What Happened, Miss Simone?
Directed by Liz Garbus
Opens June 26
Even fans of Nina Simone will likely learn some new things about her in What Happened, Miss Simone?, and those who had never heard her name will have a hard time forgetting it after seeing this slow-burning documentary.
As honest as its subject, the film captures the ferocious talent and charisma that was the subject of Simone’s husband and manager Andy Stroud’s documentary, Nina Simone Great Performances: College Concerts and Interviews. But, unlike Stroud’s film, this one also explores the dark side of Simone’s story. The bipolar disorder with which she was diagnosed late in life no doubt accounts for some of the violence and paranoia that caused her to become a bitter and angry recluse, but director Liz Garbus also addresses the role played by racism. Trained from early childhood as a classical pianist when black people were unheard of in that field, Simone grew up a social outcast, out of place among both blacks and whites. Then the career for which she had sacrificed so much rejected her and she was forced to sing and play popular music, a form she considered inferior.

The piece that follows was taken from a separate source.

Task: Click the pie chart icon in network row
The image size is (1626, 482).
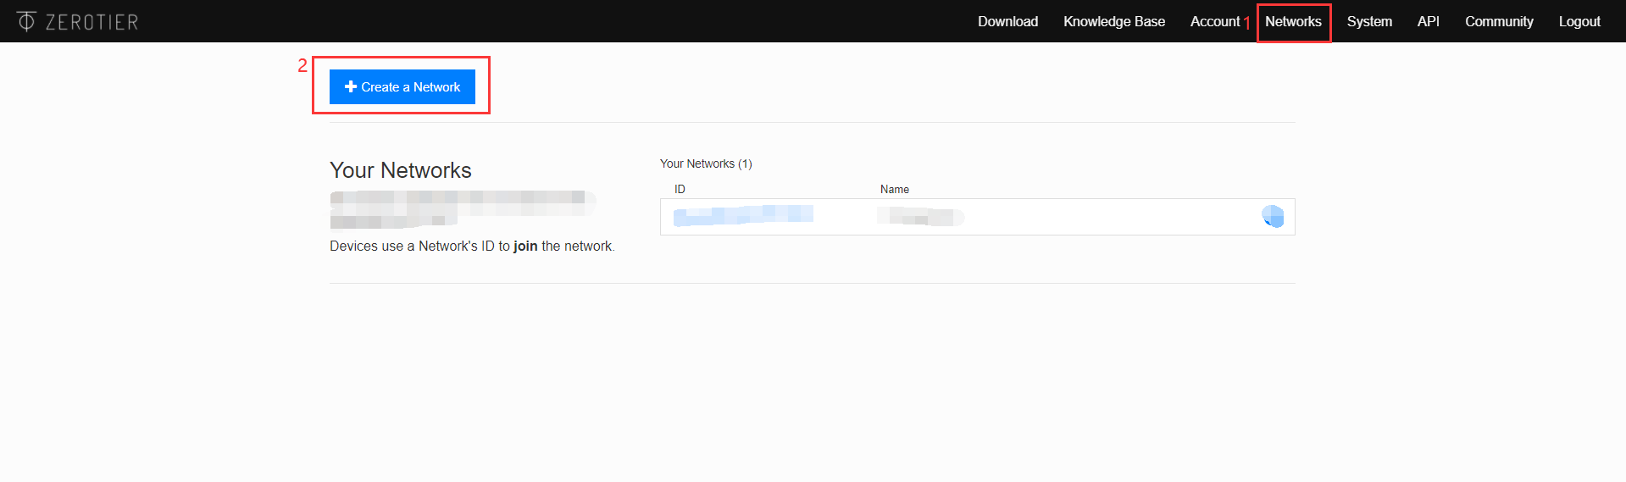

That shift may have felt like a burden to Simone, but it was a gift to a growing cohort of fans who were looking for emotional depth and political content in their music. “Sometimes I sound like gravel and sometimes I sound like coffee and cream,” she says of her voice, and the songs she sang almost always became paeans to black pride or testaments to suffering. One in particular, her interpretation of “Ain’t Got No” from Hair, which plays in full in the film, is a thrilling revelation.

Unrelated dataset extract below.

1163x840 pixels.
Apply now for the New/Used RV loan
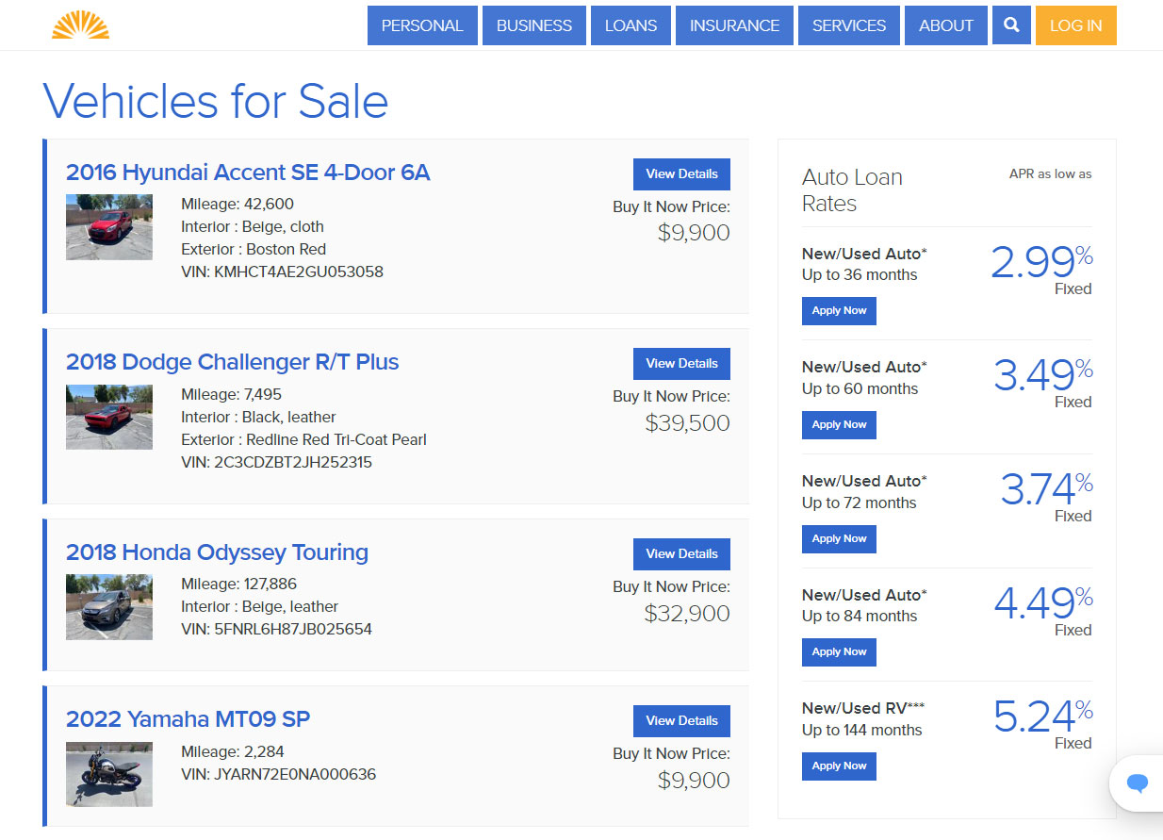839,766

Despite its straightforward, birth-to-death chronology and heavy reliance on a conventional mixture of talking heads and archival footage, What Happened, Miss Simone? pulses with its subject’s abundant life force, often running clips of her performances long enough to include whole songs or lingering on close-ups of her majestic, expressive face, a Yoruba carving come to life, as she holds one of her intense, even intimidating silences in concert. Her personal history is recounted mainly in her own words, in excerpts from interviews, from her diary and from letters she wrote. Supplementary interviews also go deep and straight to the point, coming from people who knew and loved her well like her loyal but clear-eyed daughter Lisa, her longtime sideman Al Schackman, and Malcolm X’s oldest daughter, Ambassador Shabazz.
The Shabazzes lived next door to Simone and her family in Mount Vernon during the height of Simone’s career. The two households intertwined, almost becoming one while hosting a wealth of other artists and political leaders at the center of the Black Power movement that Simone both fueled and was fed by. In performance and interview clips, the film shows her embodying the pride and hope of that movement’s early days, incorporating sinuous African hip moves into her dancing or serenading the few black students at the college where she’s giving a concert with her triumphal anthem, “Young Gifted and Black.” Even that movement failed in the end, in her eyes, leaving things no better than they had been. She regrets having become so identified with the movement, convinced that she too has become irrelevant, and it’s true that she is not well known now. This documentary may earn her some of the attention she deserves.